Researchers: Jenni Kuuliala (PI), Riikka Miettinen & Daniel Blackie.

The project concentrates on the significance of Christian lived religion in understanding and experiencing disability, analysing the ways religious rituals, views, and practices framed and shaped bodily and mental difference. By emphasising religion as a lived experience and taking a longue durée approach to disability history from the Late Middle Ages / Renaissance to the Industrial Revolution (c. 1450–1850), this project is the first-ever social history of disability to range across traditional periodisations to examine the significance of religious beliefs and practices to the emergence of disability as a social category of modernity. In doing so, the project also evaluates the ways in which the major cultural transformations of this period impacted the role and relative importance of religion as a framework shaping conceptions and experiences of disability. Experience is an important approach and analytical tool in the analysis. As the project is particularly focusing on lived religion, it is clearly linked with one of HEX’s main points of interest.

Project Website

 

Translocalis project

Funded by Alfred Kordelin Foundation 2021–2023 (Major Culture Project Grant)

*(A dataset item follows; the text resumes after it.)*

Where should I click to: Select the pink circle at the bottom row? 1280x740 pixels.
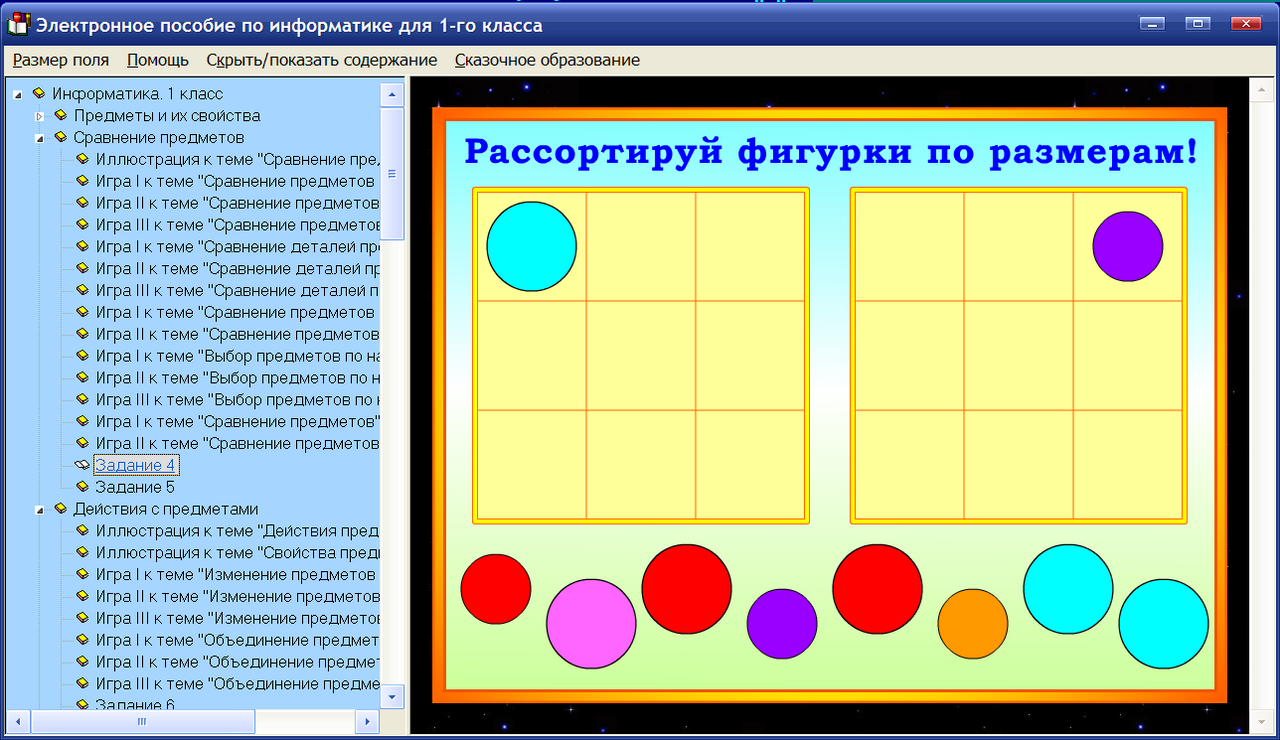591,624
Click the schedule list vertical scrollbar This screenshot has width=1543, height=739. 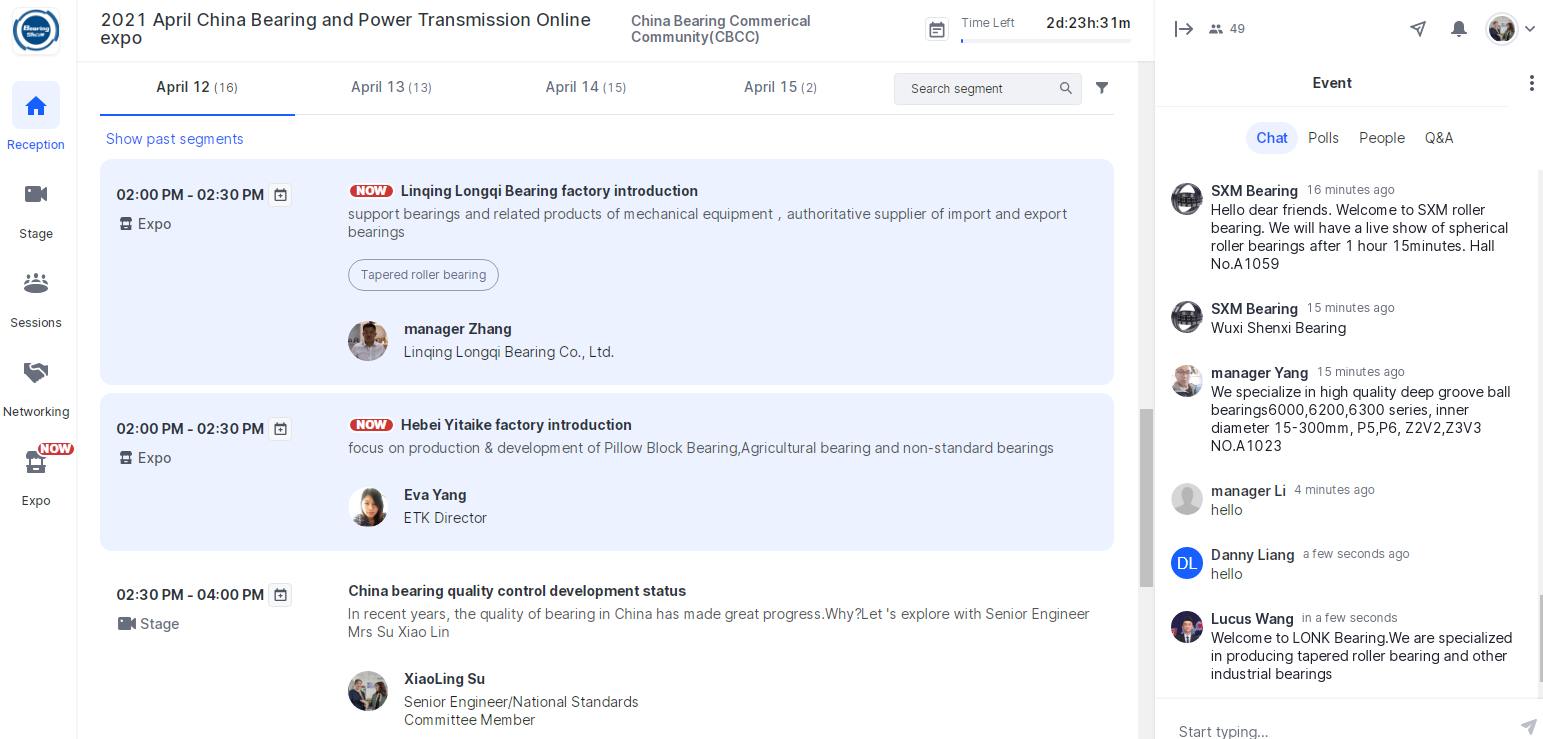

Researchers: Heikki Kokko (PI), research assistants

The phenomenon of letters to newspapers developed into a nationwide and pervasive culture of local letters in the mid-1800s Finnish-language press. A characteristic feature of this culture was that the readers’ letters published in the press were written in the names of local communities. “Local letters” often told about every day local things that had happened in some parish. Usually, the topics included information about yields, the state of health of the inhabitants and curious incidents. However, there was also more general discussion about social reforms and abstract reasoning on topics like for example, what is society, nation or publicity. The writers of the letters came from the wide spectrum of the society. There are hundreds of identified writers that were either peasants or came from the lower social layer. Therefore, the letters are a good source for ‘history-from-below’ approach. Indeed, the local letters are the first larger source of this kind in the Finnish-speaking culture. They represent the voices of early civic society in Finland. Translocalis project will carry out research on the nationwide phenomenon of readers’ letters in the 19th century Finnish-language press and publish a digital open-access database of the readers’ letters in cooperation with the National Library of Finland.

 

Digital History and Handwritten Sources: Digitization, Machine-Reading and Historical Analysis of Wartime Letters (DIGIKÄKI)

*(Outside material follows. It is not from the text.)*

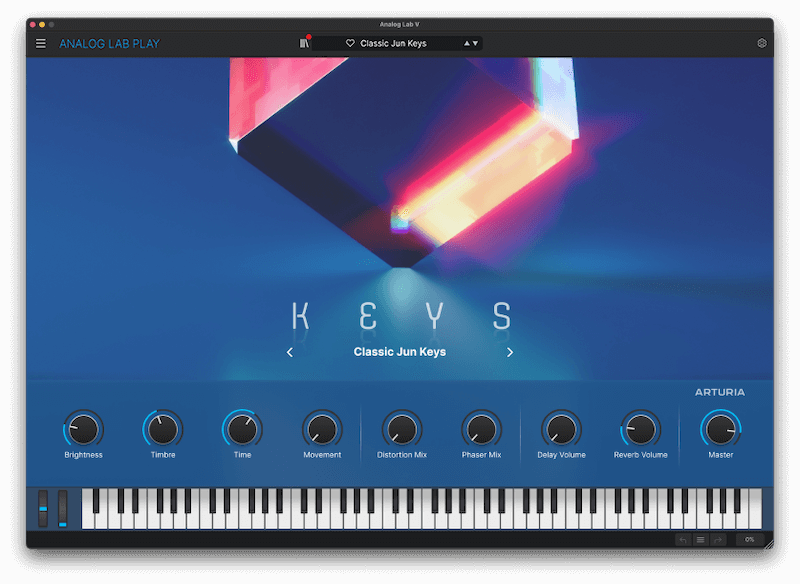Open the MIDI list icon between undo and redo
Screen dimensions: 800x584
tap(700, 540)
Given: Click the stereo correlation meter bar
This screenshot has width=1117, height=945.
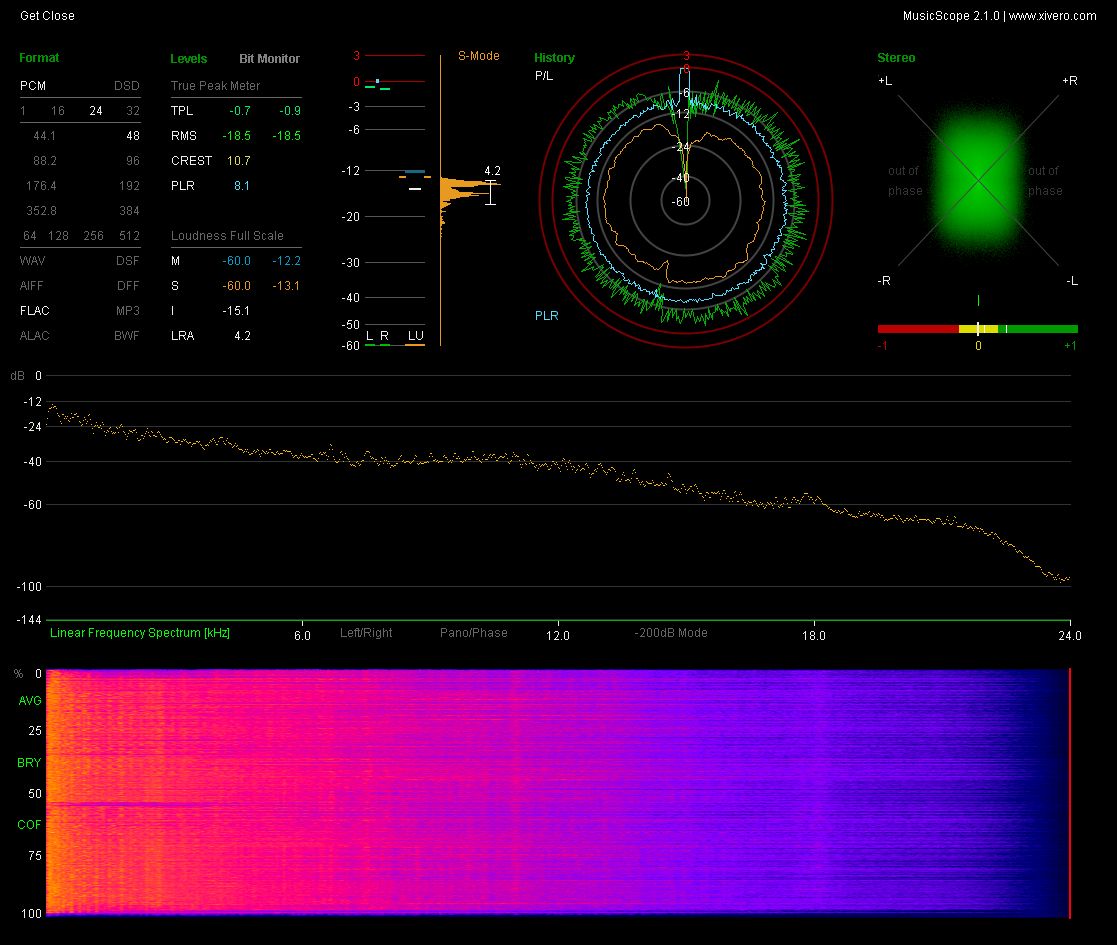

Funded by the Jalmari Finne Foundation 2020–2023

Researchers: Ville Kivimäki (PI), Ilari Taskinen, Risto Turunen and Lauri Uusitalo

In the DIGIKÄKI research project, we have developed a Transkribus model for the digital recognition of Finnish handwriting from the 1940s . Our data comprises of the largest single corpus of personal writings in Finland, the wartime letter collection of the Tampere University Folklife Archives: about 60,000 letters from 1939–45. We are analyzing the letters using new digital humanities research methods. Digitized letters will allow, for the first time, to study quantitatively how ordinary people’s verbal and emotional expression changed during the war years of 1939-45. The data will also enable to study more general questions in digital historiography and in the social and cultural history of experiencing war.

Project website

 

Biography as a method for early modern history

Funded by Jalmari Finne foundation

Researchers: Raisa Toivo (PI), Tiina Miettinen, Jenni Lares & Mari Välimäki

The project seeks to answer those questions by looking at 1) historiography, or how biographies have been used to write early modern history, 2) on a re-conceptualising level, or how we think biographies should evolve to be useful for historical ressearch on the early modern period today and in the future and  3) with sample case studies.